The “Good” Neighbour – Buying Community Consent
The tactic: Oil and gas companies use their resources to sponsor community events, programs, and infrastructure in order to build social license. They may fund community projects, municipal work, raise money for charities or good causes, and generally participate in community activities. These activities do not need to be tied to energy, resource extraction, or the environment. This is essentially buying their way into communities’ good graces, not unlike bribery.
The strategy: Creating the impression that an oil company is a positive contributor to the community can stifle community opposition to the company or the industry writ large. It makes people more willing to defend the company or rationalize and ignore the harms of its other activities. This is an integral part of building social license, in particular among communities that are also facing or at risk of direct negative impacts. It’s also common in communities where many people are economically connected to the industry, as it reinforces other tactics like encouraging workers to advocate for Big Oil. Companies use mostly implicit, but sometimes explicit, threats that if the industry is not supported the community’s access to things like community centres, educational enrichment, etc. will decline and the community will suffer. This is not without irony or hypocrisy when, for example, a company funds a health centre where community members seek treatment for ailments brought on by the company’s pollution.
Where you’ve seen it before:
In Canada, FortisBC pays for climate leadership programs and has positioned itself to deliver the government’s energy efficiency programs. This creates the impression that the company is delivering climate action, even though the programs are government-funded. Meanwhile, FortisBC is also delaying and fighting the transition off of gas, and also greenwashing.
When Enbridge gave $5000 to the South Bruce Fire Rescue Service, it was profiled in the local newspaper. When TC Energy made donations to Prince Township Volunteer Fire Department for a new truck to fight wildfires, it was a story in The Sault Star. LNG Canada, a consortium of international fossil gas companies, received similar publicity for donating to the Mount Elizabeth Theatre in Kitimat, BC.
Fossil fuel companies pay to have the naming rights to community amenities like the Emera Oval in Halifax, Suncor Community Leisure Centre in Fort McMurray, and the University of Calgary’s Canadian Natural Resources Limited Engineering Complex. The Canadian Association of Petroleum Producers, FortisBC, Enbridge all sponsored the BC Union of Municipalities annual convention.
This isn’t just generosity. It’s an intentional public relations and branding strategy that these companies know will keep them in the publics good books. And that they use that good will as leverage with governments. A U.S. Congressional investigation exposed an email from the American Petroleum Institute where it described their work with “nontraditional local allies”, including the Girl Guides of America, as the “best and most influential voices with targeted policymakers on industry issues.” Oil giants BP, Shell, and Chevron were also found to have used sponsorships to assuage public concerns over fossil fuel companies’ role in the climate crisis. Meanwhile, these companies were simultaneously lobbying against climate policies.

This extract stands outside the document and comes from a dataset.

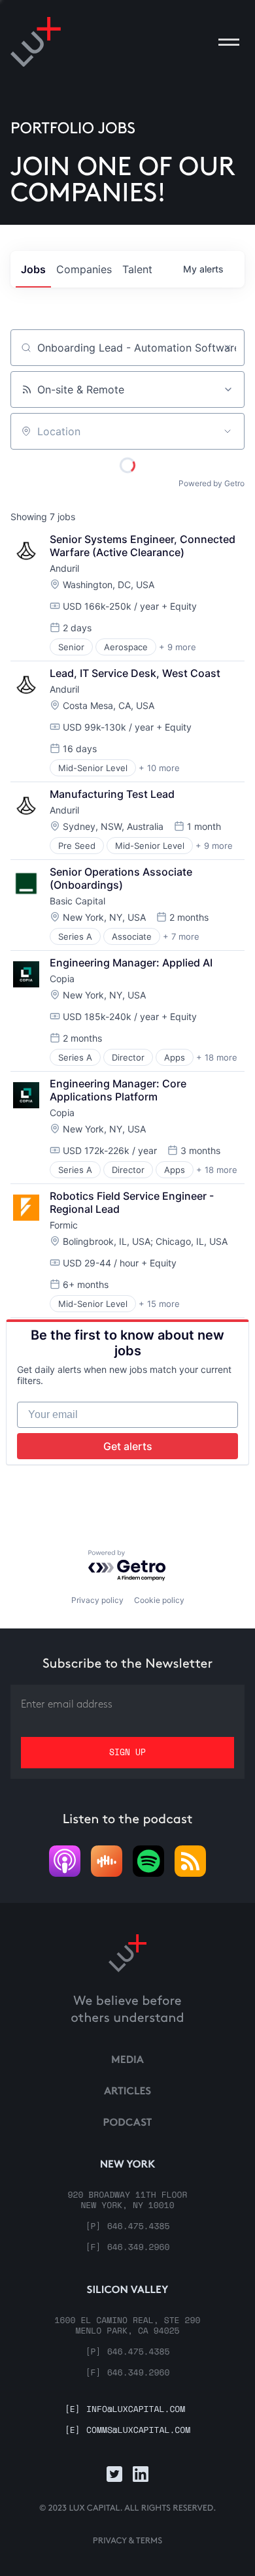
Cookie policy (159, 1600)
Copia (62, 978)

An investigation by journalists at DeSmog revealed that: “Chevron leveraged its sponsorship programs to ‘advance business objectives’ with investors, government and customers, and Shell used philanthropy to tackle the problem of ‘low credibility and trust’ amid ‘rising societal expectations on climate action’ while ensuring that oil and gas remained ‘a profitable cash engine.’”
This type of reliance on corporate generosity can sometimes backfire. This year, a national climate-resilience charity based in Alberta was left in the lurch when Suncor Energy Foundation suddenly cancelled their three-year funding pledge. The charity was still waiting to receive more than half of the promised $900,000. When an employee of the charity posted on LinkedIn explaining that an abrupt loss of funding would impact their organization’s activities, the organization was quickly contacted by Suncor’s lawyers who gave a stern warning that the charity was “on our radar and they’re flying too closer to the sun.” Suncor has reportedly fired all the foundation’s former staff except for one administrator, and similarly abruptly ended support for multiple charities.